(WHAT YOU SHOULD DO)
In the entries below, some lines hold the string "Seifuku"; please say how many, giving the number and nothing else.
BEGIN
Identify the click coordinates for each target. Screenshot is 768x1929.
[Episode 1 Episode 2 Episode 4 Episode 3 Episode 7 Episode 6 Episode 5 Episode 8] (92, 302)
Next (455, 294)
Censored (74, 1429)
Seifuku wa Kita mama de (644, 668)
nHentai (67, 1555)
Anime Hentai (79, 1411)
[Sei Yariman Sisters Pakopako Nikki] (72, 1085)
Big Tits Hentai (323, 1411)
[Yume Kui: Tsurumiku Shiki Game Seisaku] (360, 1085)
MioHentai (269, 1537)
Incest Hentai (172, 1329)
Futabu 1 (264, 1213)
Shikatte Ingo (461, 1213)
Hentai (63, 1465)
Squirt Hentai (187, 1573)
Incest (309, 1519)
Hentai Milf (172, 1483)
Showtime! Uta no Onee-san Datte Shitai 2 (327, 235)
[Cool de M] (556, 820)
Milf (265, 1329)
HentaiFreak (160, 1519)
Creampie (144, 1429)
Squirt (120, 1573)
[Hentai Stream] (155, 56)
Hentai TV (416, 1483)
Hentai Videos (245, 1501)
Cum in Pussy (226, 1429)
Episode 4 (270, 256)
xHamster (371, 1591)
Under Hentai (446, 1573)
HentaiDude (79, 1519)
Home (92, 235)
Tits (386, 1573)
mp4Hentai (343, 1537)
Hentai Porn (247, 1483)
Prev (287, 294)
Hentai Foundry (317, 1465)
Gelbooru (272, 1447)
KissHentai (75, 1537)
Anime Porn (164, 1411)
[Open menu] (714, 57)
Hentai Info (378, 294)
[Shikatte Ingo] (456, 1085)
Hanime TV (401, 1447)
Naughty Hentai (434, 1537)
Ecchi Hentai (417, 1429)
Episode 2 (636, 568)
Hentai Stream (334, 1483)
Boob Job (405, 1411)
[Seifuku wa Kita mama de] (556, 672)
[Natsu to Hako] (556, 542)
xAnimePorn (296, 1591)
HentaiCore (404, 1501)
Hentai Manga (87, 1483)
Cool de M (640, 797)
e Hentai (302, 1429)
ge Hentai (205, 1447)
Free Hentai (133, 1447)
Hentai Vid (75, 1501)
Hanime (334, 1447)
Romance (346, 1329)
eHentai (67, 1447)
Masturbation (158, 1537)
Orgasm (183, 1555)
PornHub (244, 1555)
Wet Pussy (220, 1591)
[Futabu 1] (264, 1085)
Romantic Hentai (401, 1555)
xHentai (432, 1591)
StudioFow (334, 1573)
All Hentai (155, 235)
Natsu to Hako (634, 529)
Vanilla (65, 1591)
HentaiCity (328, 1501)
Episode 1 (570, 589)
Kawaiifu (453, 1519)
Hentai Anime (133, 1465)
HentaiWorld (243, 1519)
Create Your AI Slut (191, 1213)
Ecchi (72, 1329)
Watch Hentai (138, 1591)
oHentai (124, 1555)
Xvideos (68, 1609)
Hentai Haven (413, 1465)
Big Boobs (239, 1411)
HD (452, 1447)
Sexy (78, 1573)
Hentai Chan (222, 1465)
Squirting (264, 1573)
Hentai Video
END
(OUTPUT FOR THIS EXERCISE)
2